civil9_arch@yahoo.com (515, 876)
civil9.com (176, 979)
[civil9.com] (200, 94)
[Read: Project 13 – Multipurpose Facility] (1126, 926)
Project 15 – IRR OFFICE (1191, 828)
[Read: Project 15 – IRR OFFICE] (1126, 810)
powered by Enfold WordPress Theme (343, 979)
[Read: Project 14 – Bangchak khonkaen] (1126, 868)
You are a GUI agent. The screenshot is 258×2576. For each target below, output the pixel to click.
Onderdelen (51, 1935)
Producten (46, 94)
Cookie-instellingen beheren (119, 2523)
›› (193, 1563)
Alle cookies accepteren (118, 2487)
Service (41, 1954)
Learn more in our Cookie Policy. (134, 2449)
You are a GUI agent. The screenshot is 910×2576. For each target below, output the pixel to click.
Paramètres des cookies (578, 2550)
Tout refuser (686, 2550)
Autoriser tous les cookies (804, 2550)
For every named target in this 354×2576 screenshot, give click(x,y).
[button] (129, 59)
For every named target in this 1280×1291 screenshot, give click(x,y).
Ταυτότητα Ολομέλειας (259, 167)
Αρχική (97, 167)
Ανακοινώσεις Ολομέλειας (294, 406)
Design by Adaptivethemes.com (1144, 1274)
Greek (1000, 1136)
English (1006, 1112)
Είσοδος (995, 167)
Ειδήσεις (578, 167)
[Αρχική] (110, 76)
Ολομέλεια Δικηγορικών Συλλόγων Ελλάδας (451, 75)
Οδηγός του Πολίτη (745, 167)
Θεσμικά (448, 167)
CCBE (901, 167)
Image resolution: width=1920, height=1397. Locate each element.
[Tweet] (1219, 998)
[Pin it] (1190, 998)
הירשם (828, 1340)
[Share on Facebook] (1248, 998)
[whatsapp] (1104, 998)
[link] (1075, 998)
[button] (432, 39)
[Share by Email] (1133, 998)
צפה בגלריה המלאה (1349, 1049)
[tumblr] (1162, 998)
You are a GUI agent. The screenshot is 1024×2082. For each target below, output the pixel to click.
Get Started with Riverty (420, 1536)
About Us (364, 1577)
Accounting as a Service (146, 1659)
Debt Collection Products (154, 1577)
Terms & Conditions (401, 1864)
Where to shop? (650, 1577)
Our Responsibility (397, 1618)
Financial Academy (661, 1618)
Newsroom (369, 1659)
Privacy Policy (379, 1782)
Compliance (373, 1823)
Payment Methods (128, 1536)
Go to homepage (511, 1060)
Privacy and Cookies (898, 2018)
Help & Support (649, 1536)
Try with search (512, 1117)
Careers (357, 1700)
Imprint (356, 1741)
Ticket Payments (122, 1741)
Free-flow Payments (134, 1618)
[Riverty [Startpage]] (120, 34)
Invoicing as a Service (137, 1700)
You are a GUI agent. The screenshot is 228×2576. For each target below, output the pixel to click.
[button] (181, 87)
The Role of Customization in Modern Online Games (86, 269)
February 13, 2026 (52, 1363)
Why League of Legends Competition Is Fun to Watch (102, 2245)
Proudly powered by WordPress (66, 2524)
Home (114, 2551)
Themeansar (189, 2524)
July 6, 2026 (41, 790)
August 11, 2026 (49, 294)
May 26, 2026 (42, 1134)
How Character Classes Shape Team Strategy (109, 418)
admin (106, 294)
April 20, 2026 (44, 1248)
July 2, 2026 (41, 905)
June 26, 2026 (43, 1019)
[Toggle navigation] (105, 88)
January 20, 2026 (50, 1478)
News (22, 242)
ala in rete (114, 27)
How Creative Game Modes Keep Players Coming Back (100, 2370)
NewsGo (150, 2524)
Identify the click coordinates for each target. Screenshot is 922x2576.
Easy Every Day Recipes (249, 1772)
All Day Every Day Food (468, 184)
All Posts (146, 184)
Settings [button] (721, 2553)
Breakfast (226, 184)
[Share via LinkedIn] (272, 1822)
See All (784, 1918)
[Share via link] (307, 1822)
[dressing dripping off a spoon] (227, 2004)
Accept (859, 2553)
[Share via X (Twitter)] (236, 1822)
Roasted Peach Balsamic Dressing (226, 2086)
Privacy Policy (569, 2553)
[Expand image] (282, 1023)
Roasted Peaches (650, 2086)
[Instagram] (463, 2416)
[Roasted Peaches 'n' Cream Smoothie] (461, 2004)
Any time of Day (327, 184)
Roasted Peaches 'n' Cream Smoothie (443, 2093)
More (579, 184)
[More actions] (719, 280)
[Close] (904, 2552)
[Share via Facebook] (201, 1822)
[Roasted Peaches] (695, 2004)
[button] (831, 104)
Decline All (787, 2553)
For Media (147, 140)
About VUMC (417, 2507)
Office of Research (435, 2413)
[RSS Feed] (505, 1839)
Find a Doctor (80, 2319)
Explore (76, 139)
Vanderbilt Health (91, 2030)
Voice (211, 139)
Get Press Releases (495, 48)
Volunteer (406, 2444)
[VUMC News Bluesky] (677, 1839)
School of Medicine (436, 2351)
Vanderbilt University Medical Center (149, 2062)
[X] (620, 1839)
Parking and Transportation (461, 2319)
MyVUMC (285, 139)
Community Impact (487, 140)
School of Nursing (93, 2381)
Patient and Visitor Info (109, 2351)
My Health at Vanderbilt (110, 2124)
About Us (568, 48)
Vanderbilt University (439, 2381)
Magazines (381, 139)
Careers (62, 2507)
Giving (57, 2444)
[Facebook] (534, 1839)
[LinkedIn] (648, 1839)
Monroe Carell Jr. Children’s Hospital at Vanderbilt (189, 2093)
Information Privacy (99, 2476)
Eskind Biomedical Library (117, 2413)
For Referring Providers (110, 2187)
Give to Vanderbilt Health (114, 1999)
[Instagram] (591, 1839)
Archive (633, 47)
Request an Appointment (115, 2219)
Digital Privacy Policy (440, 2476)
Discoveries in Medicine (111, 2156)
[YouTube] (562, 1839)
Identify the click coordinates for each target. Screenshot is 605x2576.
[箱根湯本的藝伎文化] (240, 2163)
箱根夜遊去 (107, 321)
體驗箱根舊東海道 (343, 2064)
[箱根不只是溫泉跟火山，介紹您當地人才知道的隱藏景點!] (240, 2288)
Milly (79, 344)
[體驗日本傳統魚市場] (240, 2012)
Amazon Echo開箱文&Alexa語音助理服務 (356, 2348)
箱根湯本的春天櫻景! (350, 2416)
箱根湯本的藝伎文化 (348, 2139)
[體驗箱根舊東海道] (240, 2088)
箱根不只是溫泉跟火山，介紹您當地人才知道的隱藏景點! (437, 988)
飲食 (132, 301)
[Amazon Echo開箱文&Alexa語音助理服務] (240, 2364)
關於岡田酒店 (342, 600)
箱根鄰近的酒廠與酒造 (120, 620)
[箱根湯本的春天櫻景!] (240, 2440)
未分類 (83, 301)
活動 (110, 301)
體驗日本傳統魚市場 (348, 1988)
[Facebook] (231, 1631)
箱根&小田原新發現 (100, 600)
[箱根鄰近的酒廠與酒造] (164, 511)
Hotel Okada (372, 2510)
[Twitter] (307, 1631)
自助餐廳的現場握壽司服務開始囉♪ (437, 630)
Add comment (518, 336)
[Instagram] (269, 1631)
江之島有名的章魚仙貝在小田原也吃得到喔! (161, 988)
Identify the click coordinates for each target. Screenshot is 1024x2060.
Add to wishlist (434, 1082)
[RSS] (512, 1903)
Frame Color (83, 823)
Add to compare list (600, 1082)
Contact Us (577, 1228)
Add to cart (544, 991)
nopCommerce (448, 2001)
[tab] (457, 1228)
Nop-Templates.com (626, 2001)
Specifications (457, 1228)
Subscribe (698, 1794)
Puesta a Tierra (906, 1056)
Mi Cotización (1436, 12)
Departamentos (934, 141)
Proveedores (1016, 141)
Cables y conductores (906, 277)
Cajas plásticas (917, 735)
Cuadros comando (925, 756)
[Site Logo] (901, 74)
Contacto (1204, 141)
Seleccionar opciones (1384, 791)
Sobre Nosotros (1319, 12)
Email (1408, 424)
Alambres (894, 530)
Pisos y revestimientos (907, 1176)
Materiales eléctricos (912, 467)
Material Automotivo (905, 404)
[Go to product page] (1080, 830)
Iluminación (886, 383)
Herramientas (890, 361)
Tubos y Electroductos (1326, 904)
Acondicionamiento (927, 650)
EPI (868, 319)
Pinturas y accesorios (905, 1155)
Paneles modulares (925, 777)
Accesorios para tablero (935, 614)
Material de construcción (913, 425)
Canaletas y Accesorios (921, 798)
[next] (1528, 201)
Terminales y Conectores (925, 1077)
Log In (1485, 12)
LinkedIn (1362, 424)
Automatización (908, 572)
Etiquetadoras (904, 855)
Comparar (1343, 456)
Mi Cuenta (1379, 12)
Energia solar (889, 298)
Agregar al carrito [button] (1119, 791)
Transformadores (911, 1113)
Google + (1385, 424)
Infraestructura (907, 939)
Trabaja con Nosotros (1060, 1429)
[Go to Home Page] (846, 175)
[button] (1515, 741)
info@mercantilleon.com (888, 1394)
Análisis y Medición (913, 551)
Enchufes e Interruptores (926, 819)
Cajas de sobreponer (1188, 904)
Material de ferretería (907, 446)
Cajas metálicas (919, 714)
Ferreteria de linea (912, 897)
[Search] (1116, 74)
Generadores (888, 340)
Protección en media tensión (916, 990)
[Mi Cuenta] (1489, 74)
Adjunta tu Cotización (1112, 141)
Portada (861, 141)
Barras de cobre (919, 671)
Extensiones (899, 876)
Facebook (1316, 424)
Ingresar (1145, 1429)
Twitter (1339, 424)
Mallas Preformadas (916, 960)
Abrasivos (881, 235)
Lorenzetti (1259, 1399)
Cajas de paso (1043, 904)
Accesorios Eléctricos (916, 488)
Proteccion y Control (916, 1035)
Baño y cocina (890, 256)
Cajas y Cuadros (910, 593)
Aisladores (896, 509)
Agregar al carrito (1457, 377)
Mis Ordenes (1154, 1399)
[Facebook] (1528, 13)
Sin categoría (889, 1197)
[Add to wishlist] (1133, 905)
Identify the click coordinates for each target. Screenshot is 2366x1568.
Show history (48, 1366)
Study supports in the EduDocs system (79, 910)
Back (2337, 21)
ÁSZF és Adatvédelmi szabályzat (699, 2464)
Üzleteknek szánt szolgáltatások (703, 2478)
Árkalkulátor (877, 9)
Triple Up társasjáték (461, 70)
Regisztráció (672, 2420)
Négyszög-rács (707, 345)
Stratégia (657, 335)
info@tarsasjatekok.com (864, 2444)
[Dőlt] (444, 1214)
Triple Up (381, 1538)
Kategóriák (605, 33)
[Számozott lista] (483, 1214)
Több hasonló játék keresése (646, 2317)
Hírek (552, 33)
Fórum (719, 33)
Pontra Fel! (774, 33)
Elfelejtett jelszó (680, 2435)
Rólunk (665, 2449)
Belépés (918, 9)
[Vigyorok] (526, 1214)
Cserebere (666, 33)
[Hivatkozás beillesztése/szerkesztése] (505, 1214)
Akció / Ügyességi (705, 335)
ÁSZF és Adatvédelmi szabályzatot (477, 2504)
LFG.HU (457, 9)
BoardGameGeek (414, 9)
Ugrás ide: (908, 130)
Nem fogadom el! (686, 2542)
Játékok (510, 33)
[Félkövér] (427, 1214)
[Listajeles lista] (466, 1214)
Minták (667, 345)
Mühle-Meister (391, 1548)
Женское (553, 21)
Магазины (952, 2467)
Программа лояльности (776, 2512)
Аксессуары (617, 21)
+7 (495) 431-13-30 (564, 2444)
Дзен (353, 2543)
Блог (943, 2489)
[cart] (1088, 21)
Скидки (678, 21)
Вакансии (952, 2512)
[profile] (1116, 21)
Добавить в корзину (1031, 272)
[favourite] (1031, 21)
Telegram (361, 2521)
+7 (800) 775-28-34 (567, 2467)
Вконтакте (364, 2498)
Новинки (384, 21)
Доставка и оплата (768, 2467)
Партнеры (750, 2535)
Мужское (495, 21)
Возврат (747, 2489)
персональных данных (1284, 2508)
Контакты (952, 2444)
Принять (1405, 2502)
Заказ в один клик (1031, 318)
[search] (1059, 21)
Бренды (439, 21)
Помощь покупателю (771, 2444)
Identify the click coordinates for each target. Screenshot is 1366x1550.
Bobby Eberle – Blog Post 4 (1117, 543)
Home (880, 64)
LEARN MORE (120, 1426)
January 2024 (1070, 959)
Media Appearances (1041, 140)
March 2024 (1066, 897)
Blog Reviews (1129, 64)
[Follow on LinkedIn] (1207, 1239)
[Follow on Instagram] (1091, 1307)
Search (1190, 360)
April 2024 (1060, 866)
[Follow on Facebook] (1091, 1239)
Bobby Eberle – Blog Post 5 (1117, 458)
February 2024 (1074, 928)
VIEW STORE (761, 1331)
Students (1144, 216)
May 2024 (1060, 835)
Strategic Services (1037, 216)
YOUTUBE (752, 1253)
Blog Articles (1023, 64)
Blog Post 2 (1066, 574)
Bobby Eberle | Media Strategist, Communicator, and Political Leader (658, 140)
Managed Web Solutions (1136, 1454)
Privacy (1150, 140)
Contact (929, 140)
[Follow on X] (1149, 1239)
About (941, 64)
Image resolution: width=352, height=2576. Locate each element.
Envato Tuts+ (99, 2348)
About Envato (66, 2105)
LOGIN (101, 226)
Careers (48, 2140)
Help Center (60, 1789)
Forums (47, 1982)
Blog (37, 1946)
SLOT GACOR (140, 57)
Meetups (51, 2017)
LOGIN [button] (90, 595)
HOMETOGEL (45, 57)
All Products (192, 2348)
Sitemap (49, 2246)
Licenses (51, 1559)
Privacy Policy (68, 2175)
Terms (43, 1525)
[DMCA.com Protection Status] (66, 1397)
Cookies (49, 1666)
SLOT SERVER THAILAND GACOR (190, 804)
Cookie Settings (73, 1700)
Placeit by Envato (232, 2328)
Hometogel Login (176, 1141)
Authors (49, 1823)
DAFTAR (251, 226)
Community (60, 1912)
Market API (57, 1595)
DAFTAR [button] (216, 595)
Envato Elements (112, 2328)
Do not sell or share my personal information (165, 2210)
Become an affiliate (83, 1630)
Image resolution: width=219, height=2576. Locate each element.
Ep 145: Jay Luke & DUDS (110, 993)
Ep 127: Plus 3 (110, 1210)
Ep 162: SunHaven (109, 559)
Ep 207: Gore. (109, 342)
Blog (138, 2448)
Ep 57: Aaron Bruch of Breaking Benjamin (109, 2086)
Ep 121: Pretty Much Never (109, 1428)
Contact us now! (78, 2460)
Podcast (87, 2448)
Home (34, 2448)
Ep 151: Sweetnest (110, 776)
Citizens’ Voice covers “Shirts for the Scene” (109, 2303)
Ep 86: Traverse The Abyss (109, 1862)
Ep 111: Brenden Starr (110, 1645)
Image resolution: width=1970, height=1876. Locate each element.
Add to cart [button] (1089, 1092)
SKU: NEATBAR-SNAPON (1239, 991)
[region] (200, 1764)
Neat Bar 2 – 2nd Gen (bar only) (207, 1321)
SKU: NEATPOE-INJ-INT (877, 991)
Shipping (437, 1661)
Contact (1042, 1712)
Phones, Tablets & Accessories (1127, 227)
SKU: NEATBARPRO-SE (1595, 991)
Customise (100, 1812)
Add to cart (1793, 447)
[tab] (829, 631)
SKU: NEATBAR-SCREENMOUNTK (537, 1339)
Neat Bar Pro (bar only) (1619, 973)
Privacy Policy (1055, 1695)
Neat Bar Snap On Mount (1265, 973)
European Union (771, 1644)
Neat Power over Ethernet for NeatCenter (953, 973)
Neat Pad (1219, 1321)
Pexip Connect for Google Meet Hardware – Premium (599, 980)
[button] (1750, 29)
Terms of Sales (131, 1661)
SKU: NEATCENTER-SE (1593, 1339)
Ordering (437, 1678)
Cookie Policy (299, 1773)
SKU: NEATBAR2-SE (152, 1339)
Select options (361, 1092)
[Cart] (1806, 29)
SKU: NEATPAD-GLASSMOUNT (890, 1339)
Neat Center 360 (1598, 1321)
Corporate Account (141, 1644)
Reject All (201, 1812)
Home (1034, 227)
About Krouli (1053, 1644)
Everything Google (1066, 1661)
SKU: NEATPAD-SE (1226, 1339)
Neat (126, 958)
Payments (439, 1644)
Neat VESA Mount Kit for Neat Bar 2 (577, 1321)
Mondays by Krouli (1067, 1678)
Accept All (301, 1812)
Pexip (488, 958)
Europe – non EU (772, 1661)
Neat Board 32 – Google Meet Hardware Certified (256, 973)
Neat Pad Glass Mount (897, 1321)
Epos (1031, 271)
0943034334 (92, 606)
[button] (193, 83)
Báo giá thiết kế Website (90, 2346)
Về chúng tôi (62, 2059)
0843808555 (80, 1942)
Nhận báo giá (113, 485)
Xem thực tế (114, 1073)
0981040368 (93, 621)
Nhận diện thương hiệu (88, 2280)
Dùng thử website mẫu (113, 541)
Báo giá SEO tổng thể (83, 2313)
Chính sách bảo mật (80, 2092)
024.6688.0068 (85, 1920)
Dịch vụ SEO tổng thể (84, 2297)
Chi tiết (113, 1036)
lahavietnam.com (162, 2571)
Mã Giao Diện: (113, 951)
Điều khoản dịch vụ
════
_Work item:_ Within the records above, count the lines that contain "箱根不只是溫泉跟火山" and give the number with nothing added.

_Answer box:_ 2